In 19th century American bands, there were ordinary uniforms and then there were truly splendid uniforms! This unidentified clarinet player, or clarionet as it used to spelled, from Dunkirk, New York stands at attention dressed in a wonderful uniform that was a popular style in the 1890's. Compare his fashion to those of the 1920's Harrisburg Trombone   and the earlier 1880's Pottstown Cornet   He is probably not a member of an official US Army  band (though his hat crest is definitely an eagle), but is more likely a player from one of the many "regimental style" bands that toured the country. John Philip Sousa's Band was certainly the most well known of these "military" bands but there were dozens and dozens of competitors all trying to look just as sharp.

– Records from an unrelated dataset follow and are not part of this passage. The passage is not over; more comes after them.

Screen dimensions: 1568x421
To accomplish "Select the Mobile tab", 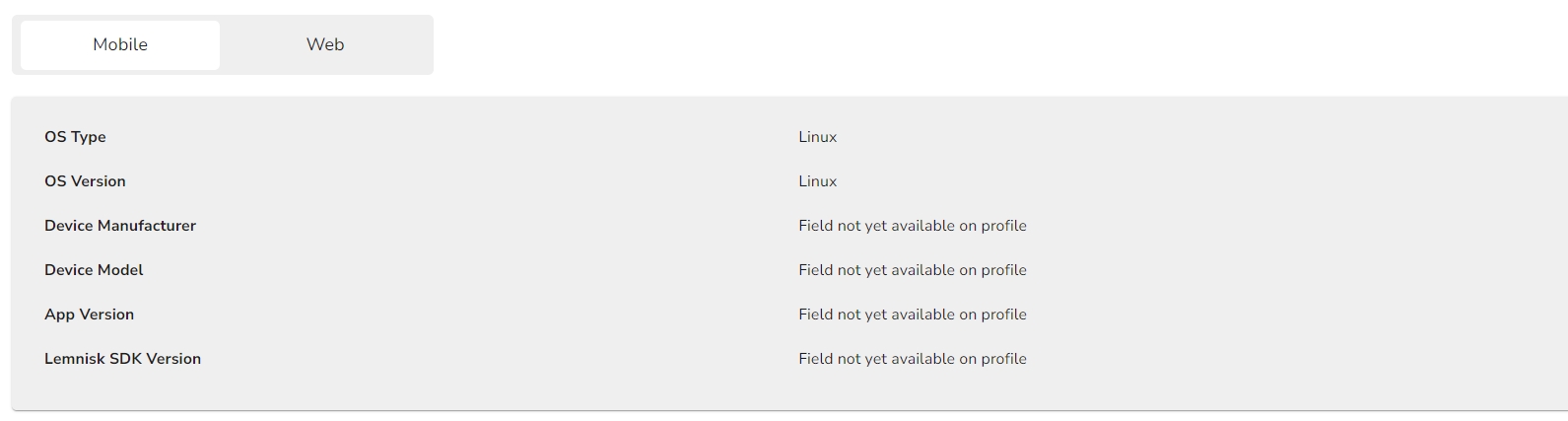I will 120,44.
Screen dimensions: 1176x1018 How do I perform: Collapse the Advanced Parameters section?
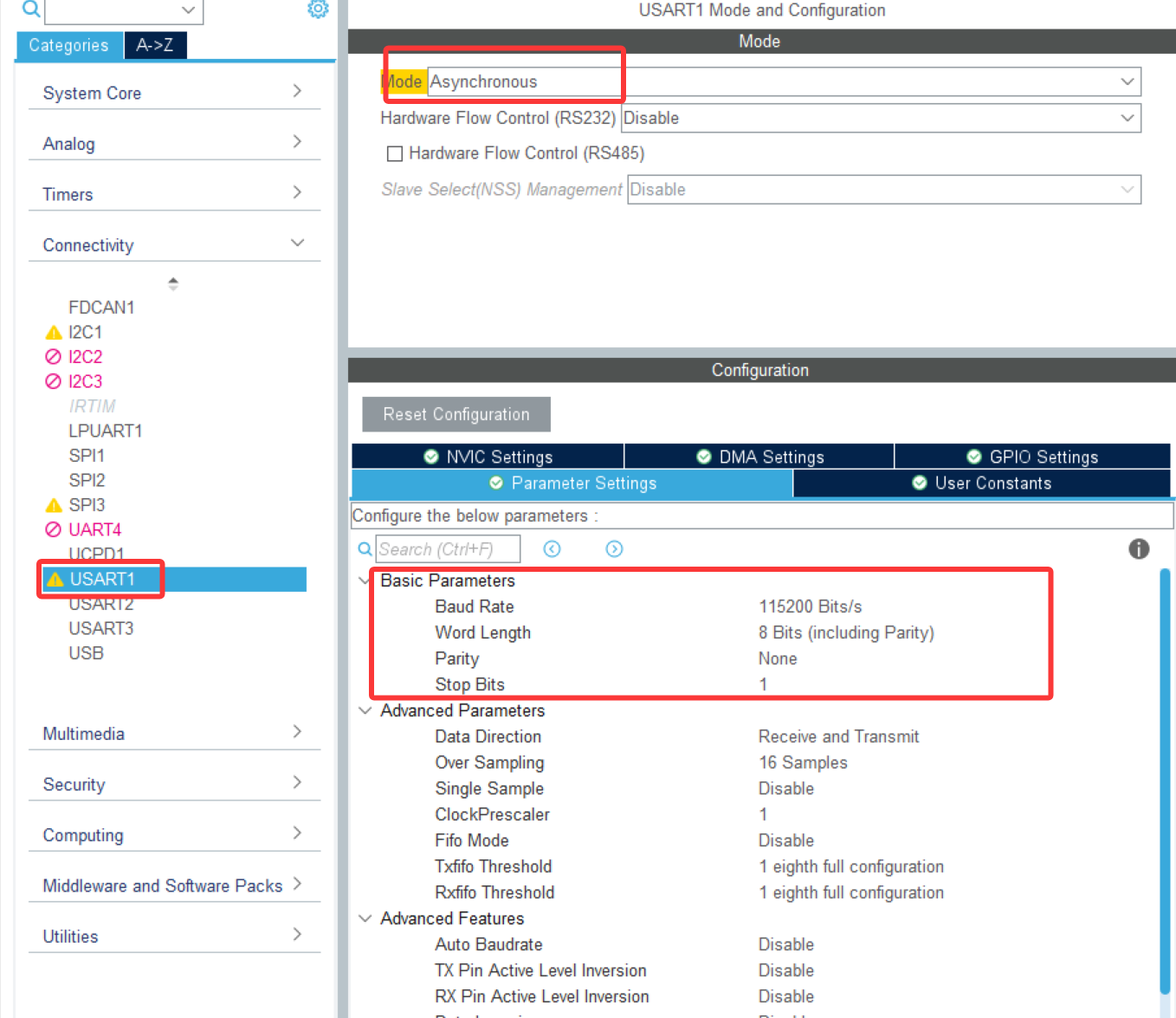(365, 710)
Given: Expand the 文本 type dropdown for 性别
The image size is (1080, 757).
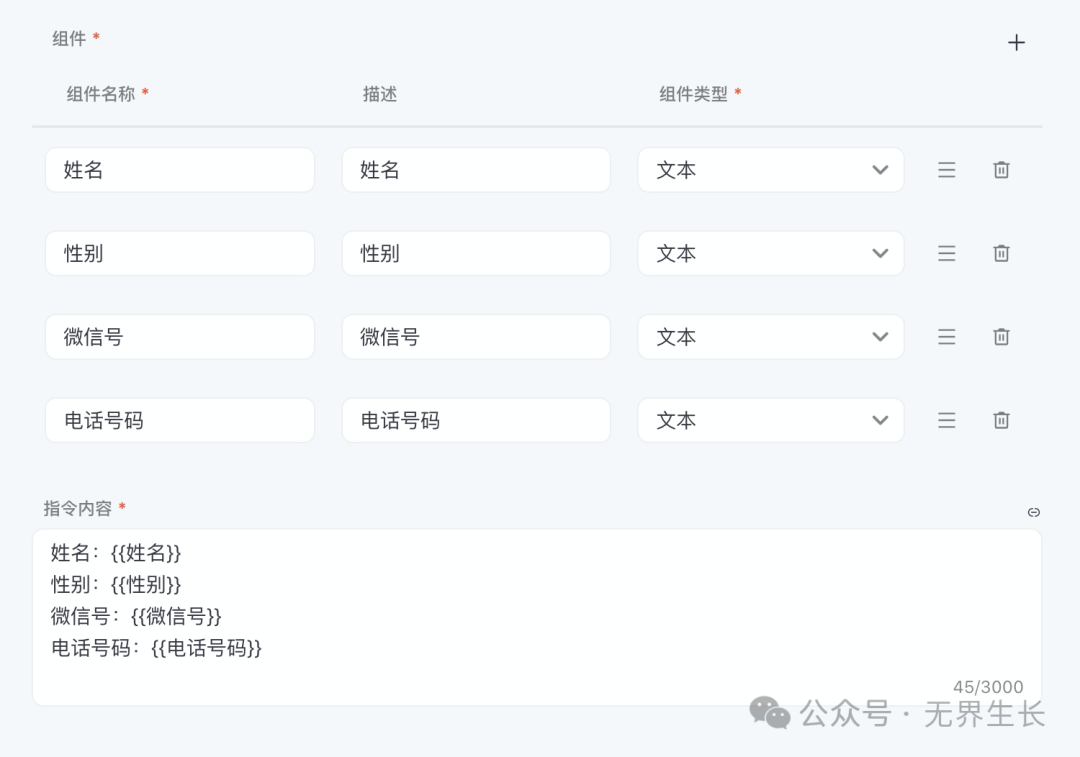Looking at the screenshot, I should (770, 253).
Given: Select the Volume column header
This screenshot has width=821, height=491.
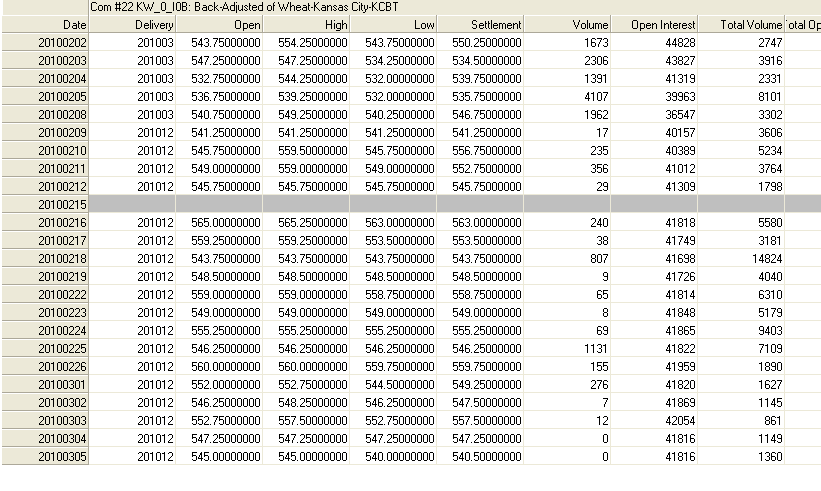Looking at the screenshot, I should [567, 23].
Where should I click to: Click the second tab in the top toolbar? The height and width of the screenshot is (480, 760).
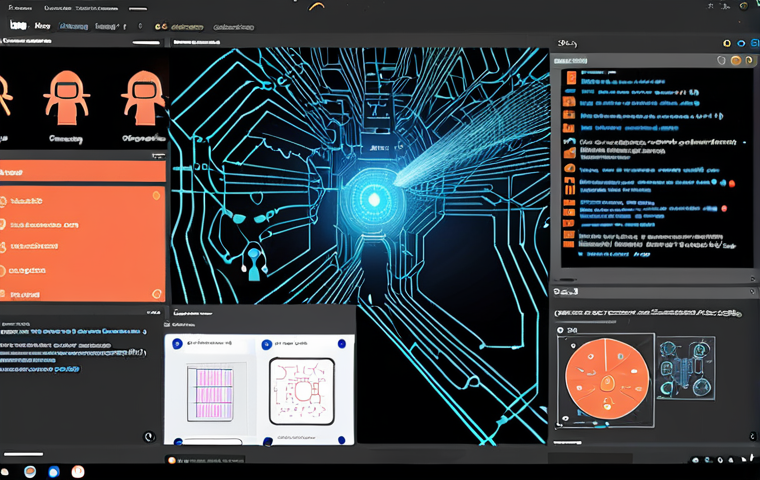point(42,24)
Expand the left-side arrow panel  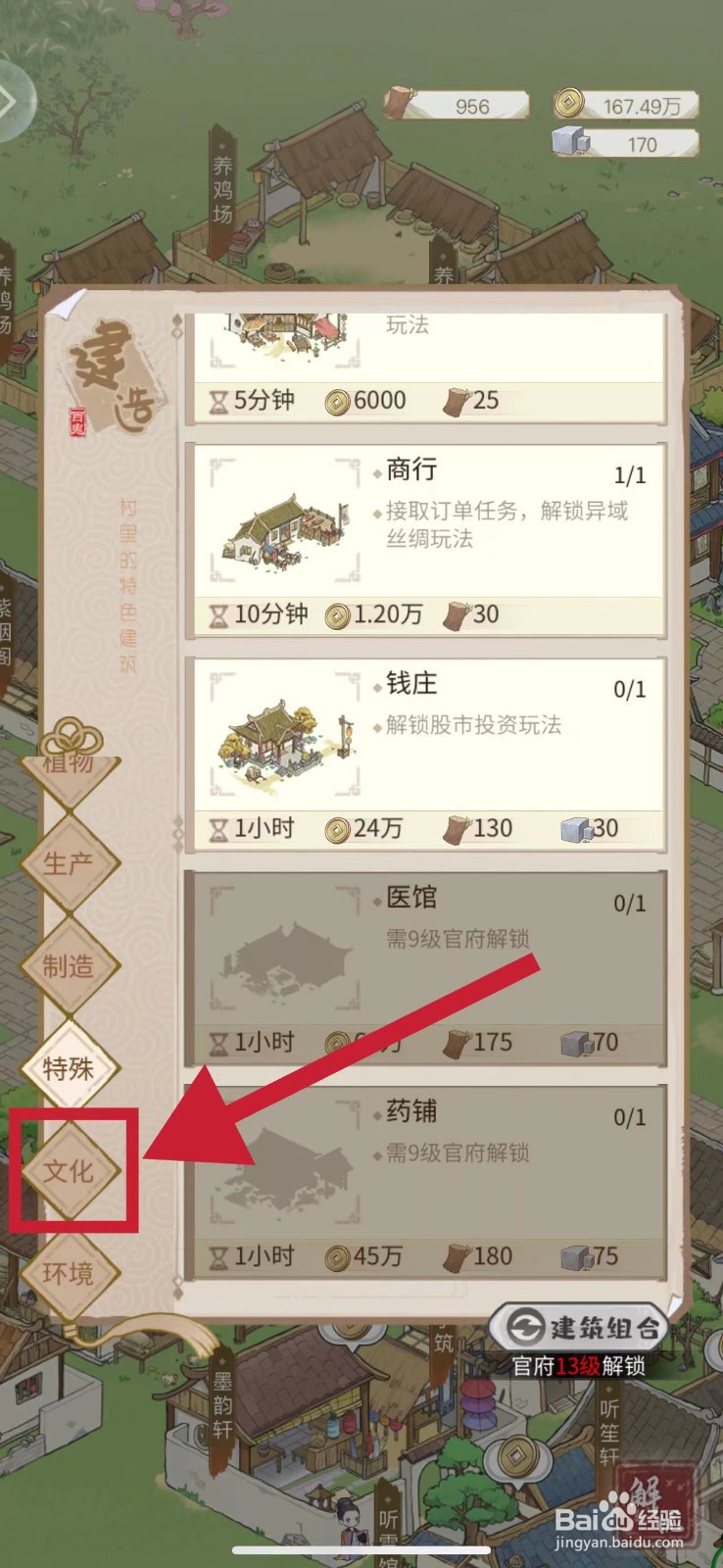click(12, 101)
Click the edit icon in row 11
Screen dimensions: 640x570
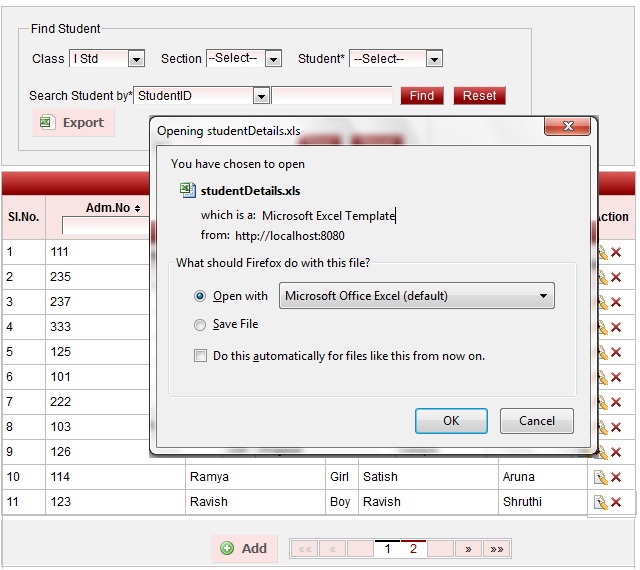601,502
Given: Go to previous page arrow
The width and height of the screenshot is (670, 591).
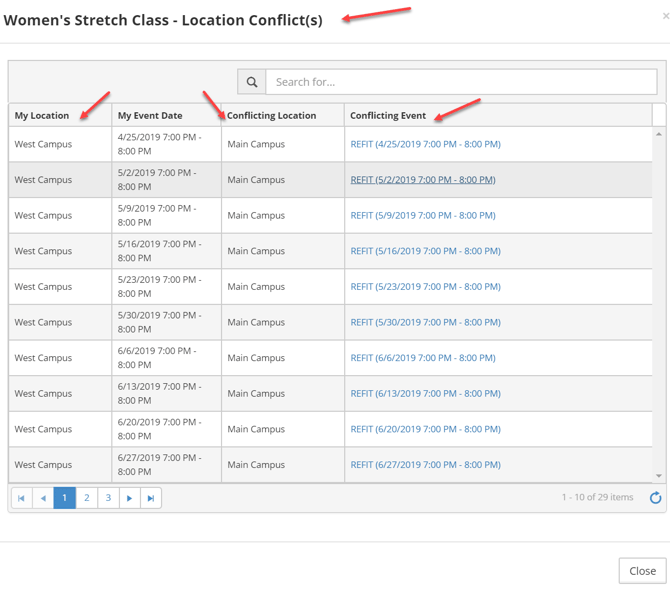Looking at the screenshot, I should pos(43,498).
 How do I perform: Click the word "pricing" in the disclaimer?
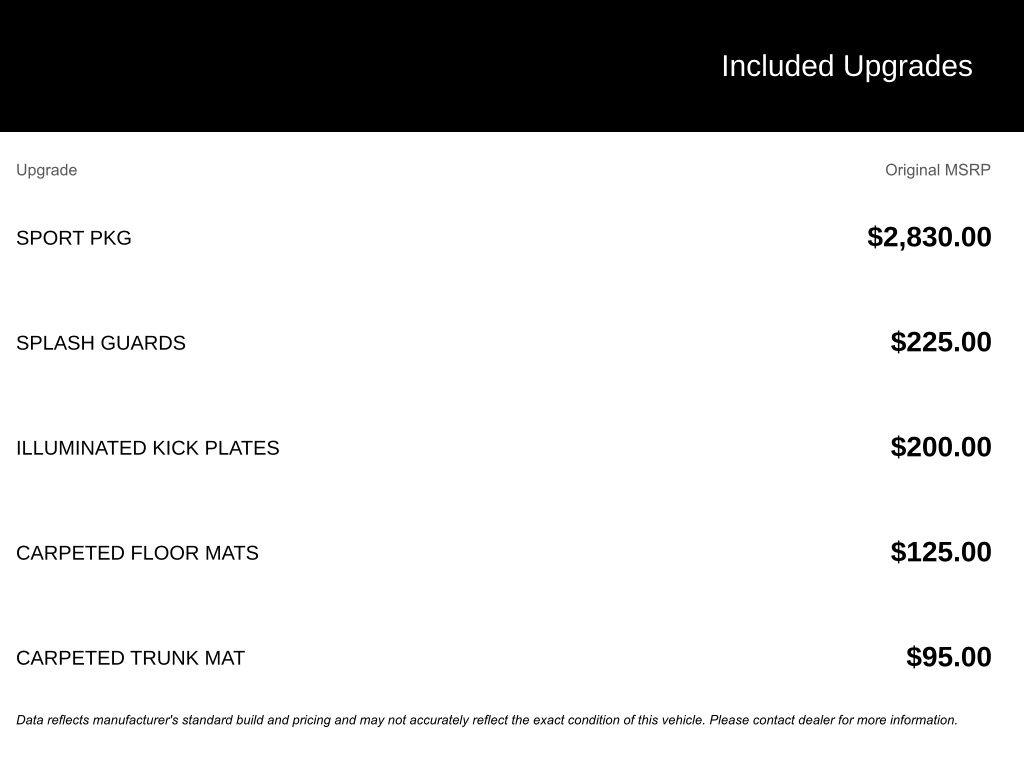312,720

Dunkirk is on Lake Erie in Chautauqua County in western New York, and was incorporated in 1880. The photographer is George H. Eggers and he was born in Prussia in 1849. In the 1870 US Census for Dunkirk, he and his older brother John Eggers list their occupations as Cigar Makers. But by 1880 George has become an Artist in Crayon. In the 1893 NY Census, he is a Photographer and seems to have run his own studio well into the 1920's.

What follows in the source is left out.